Estava agora a ter uma discussão sobre as aldeias mais altas de Portugal, e reparei que o Wikipédia, desde a altura em que foi discutido esse assunto no fórum, já teve actualizações:



> O Sabugueiro é por vezes denominada a aldeia mais alta de Portugal, contudo esta designação não é correcta, uma vez que o Sabugueiro está a 1053 m de altitude e existem mais 3 aldeias sede de freguesia que se situam a altitudes superiores, sendo duas na Serra de Montemuro (Gralheira, alt 1103 m) e Panchorra, alt 1088 m) e uma na Serra do Gerês (Pitões das Júnias, alt 1100 m).
> 
> Para além das referidas, existem também algumas povoações que não são sede de freguesia e que se encontram a altitudes ainda maiores. A mais alta de todas é Curral do Gonçalo, situada na freguesia de Castro Laboreiro, concelho de Melgaço, em plena Serra do Soajo.
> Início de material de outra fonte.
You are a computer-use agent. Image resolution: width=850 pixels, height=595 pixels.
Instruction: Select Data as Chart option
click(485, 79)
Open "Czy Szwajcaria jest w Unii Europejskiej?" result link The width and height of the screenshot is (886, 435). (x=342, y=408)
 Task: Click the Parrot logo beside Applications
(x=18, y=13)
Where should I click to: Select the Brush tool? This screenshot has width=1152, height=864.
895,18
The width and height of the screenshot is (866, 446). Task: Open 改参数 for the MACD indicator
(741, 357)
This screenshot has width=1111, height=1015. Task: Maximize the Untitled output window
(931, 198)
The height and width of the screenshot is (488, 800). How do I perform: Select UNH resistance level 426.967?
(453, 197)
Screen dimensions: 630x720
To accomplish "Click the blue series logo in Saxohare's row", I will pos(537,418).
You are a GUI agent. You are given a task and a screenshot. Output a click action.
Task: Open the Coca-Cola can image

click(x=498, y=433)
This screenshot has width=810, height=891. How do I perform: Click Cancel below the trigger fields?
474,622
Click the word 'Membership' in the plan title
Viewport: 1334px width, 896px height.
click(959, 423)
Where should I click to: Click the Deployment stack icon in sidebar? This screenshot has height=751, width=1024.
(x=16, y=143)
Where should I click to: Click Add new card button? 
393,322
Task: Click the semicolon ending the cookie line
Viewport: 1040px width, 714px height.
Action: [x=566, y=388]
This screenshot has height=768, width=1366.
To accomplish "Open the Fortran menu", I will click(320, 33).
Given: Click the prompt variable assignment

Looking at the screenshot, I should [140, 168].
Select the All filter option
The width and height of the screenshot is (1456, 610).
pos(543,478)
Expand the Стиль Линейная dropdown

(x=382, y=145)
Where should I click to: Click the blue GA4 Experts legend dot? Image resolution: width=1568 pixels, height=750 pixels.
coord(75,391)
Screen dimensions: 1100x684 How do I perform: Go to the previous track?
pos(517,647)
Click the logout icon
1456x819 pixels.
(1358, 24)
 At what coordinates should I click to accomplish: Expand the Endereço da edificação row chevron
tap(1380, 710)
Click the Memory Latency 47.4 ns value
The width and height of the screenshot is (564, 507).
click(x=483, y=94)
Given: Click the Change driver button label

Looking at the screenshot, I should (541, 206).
Fica situada a uma altitude de 1166 metros.


Fonte

Há agora uma distinção entre aldeias sede de freguesia e povoações.
Ao que parece a Gralheira é mesmo a aldeia e sede de freguesia mais alta de Portugal.


----------



## Paulo H (22 Ago 2010 às 22:26)

AnDré disse:


> Estava agora a ter uma discussão sobre as aldeias mais altas de Portugal, e reparei que o Wikipédia, desde a altura em que foi discutido esse assunto no fórum, já teve actualizações:
> 
> 
> Fonte
> ...



As Penhas da Saúde estão algures a 1500m de altitude, não deixa de ser uma povoação apesar de não ter praticamente equipamentos sociais.

Ps: também pensava que o sabugueiro fosse a aldeia mais alta e que estivesse quase a 1800m de alt.


----------



## Paulo H (22 Ago 2010 às 22:47)

Então e na Madeira e nos Açores??

Provavelmente a povoação de Penhas da Saúde só era povoada antigamente no Verão pela actividade de transumancia do gado pelos pastores.


----------



## AnDré (22 Ago 2010 às 23:02)

Paulo H disse:


> Então e na Madeira e nos Açores??
> 
> Provavelmente a povoação de Penhas da Saúde só era povoada antigamente no Verão pela actividade de transumancia do gado pelos pastores.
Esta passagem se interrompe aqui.